The Youth for Justice Project: Neighborhood Walk Photo-Narrative Activity
The Youth for Justice Project (YJP) is a school-based afterschool program at a middle school in a low-income systems-impacted neighborhood in San José (California, USA). Located in a region that is considered the heart of tech innovation, Silicon Valley is characterized by economic inequities that compromise education outcomes and amplify health disparities. Guided by community-based research principles, the YJP uses PAR to foster the sociopolitical citizenship development of young people between the ages of 10 and 13, many of whom are from Latinx, immigrant, and mixed-status families.
The purpose of the Neighborhood Walk Photo-Narrative action-project was to encourage youth critical thinking and advocacy on issues impacting their surrounding school and neighborhood environments. Specifically, middle school youth were asked to use photographs to document or respond to the following prompts:
The Neighborhood Walk
Over the course of a one-hour afterschool program session, undergraduate student co-facilitators/educators walked with a group of twelve youth around their school’s neighborhood.
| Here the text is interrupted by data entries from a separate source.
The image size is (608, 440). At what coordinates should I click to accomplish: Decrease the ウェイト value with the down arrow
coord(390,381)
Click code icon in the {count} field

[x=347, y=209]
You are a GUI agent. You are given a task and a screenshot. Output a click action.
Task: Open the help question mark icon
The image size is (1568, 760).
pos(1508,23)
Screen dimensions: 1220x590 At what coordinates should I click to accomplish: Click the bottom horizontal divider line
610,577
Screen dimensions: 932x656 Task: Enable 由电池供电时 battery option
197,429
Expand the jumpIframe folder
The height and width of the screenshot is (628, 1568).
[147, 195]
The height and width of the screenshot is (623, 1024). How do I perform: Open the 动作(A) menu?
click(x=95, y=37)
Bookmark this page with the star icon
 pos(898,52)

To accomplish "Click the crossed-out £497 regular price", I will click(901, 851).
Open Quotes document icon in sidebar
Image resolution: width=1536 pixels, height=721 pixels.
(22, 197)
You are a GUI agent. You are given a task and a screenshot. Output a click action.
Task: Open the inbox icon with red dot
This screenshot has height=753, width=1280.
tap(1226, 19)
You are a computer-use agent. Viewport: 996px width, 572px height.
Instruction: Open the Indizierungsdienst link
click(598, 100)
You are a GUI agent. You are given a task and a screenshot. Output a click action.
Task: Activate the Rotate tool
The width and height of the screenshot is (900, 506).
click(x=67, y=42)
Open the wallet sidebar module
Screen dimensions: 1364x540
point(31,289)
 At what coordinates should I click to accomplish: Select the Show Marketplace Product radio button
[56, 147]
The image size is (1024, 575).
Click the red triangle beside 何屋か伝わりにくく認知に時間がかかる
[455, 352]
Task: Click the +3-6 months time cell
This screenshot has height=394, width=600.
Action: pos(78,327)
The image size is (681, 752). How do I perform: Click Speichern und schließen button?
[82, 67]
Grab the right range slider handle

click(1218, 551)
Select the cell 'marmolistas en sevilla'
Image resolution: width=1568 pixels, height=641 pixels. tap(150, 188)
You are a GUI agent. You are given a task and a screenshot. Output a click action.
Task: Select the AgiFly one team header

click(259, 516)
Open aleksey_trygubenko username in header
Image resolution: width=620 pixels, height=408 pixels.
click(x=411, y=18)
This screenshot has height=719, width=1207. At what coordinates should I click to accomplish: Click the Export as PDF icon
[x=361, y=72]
As we walked and talked about what the youth saw and helped them discern what to capture via their photo-taking, we asked what message they wanted to convey through their photos. In this critically reflexive way, we accompanied and supported youth in their agency to tell their community story through the lens of their photo-taking. Youth took photographs of scenes they wanted to document, or of moments of encounter with what they considered would best represent their hopes and dreams.?
Capturing Strengths and Struggles
The photos captured their neighborhood’s strengths, challenges, and solidarities with social struggles–from Black Lives Matter to immigrant rights. Some of the photographs showed housing and food insecurities, while others the rising costs of gas and groceries. Additionally, youth noted the limited safe recreational spaces available to them and their families, along with the piles of litter in the streets that obstructed water drains, sidewalks, and bike paths.? Juxtaposing some of these photos, youth also documented cultural pride and diversity via art and creative expressions from murals to shoefiti to Méxican flags, neighborhood flyers, and colorful restaurants with picturesque logos.?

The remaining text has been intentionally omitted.